Of course, it wasn't as if Democrats were without sin. Louisiana Rep.
William Jefferson was indicted on fraud, bribery and corruption charges in
2007, after an investigation unearthed, among other things, $90,000 in his
freezer. Then-New York Gov. Eliot Spitzer was busted in a prostitution
scandal.
But that's all yesterday's news. Let's look at the here and now. Barack
Obama, who vowed he'd provide a transparent administration staffed with
disinterested public servants with the self-restraint of Roman castrati,
appointed an admitted tax cheat to run the Treasury Department -- and he's
hardly the only one in the administration.

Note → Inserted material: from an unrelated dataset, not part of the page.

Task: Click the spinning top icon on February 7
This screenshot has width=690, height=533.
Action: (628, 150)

New York Rep. Charles Rangel, chairman of the House Ways and Means
Committee, is under investigation for, among other things, failing to report
income from his Caribbean villa. Meanwhile, Sen. Christopher Dodd, chairman
of the Senate Banking Committee, got sweetheart deals from subprime lender
Countrywide and has yet to adequately explain his too-good-to-be-true deal
on his million-dollar "cottage" in Ireland, which he may have gotten in
exchange for finagling a pardon (from President Clinton) for a felon. Oh,
Dodd also secretly protected those AIG bonuses that raised such a ruckus
last month.
Rep. Jack Murtha of Pennsylvania, Nancy Pelosi's moral authority on military
matters during the Iraq war, has been revealed as a kleptomaniac of sorts,
delivering as much of the federal budget as possible to various cronies and
lobbyists.
John Edwards, who had an affair even as he was scoring Oprah-points as the
supportive husband during his wife's battle with breast cancer, is being
investigated by the feds for the improper use of campaign funds. It looks
like the silky haired champion of the little guys may have used their
donations to bribe the alleged "baby mama" into silence.

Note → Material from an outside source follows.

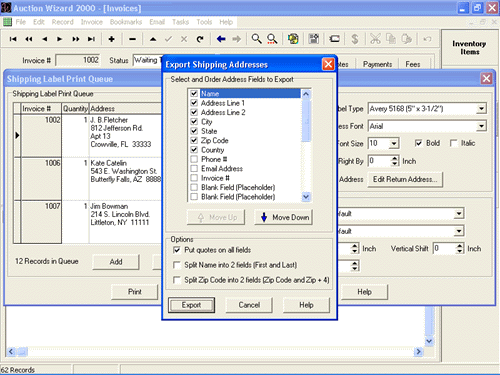Enable the Phone # field checkbox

And it would be a shame to let it pass that Obama's Senate seat was put up
for sale by the then-Democratic governor of Illinois, Rod Blagojevich, and
Illinois Rep. Jesse Jackson Jr. is under investigation for trying to buy it.
But you know what? We ain't seen nothing yet. For starters, the real
corruption isn't what the media are ignoring or downplaying as isolated
incidents. It's what the media are hailing as bold, inspirational
leadership. The White House, as a matter of policy, is rewriting legal
contracts, picking winners (mostly labor unions and mortgage defaulters) and
singling out losers (evil "speculators") while much of the media continue to
ponder whether Obama is better than FDR.
If a Republican administration, staffed with cronies from Goldman Sachs and
Citibank, was cutting special deals for its political allies, I suspect we'd
be hearing fewer FDR analogies and more nouns ending with the suffix "gate."
Take Obama's "car czar," Steven Rattner. According to ABC's Jake Tapper,
Rattner is accused of threatening to use the White House to smear a Chrysler
creditor if it refused to back the administration's bankruptcy plan. He's
also connected to a massive pension fund scandal involving the investment
firm he used to run. One allegation is that conspirators used investments in
the low-budget movie "Chooch" to expedite their alleged chicanery. Chooch,
by the way, is Italian slang for "jackass," which just happens to be the
Democrats' mascot.
More to the point, political corruption is inevitable whenever you give
hacks -- of either party -- too much discretion over public funds.
Businesses look to Washington for profits instead of to the market. The
thing is, this has become the governing philosophy of the Democratic Party,
from banking and cars to healthcare and now student loans. The federal
government is taking over, and the culture of corruption inevitably trickles
down. That in itself should be a scandal. Call it "Choochgate."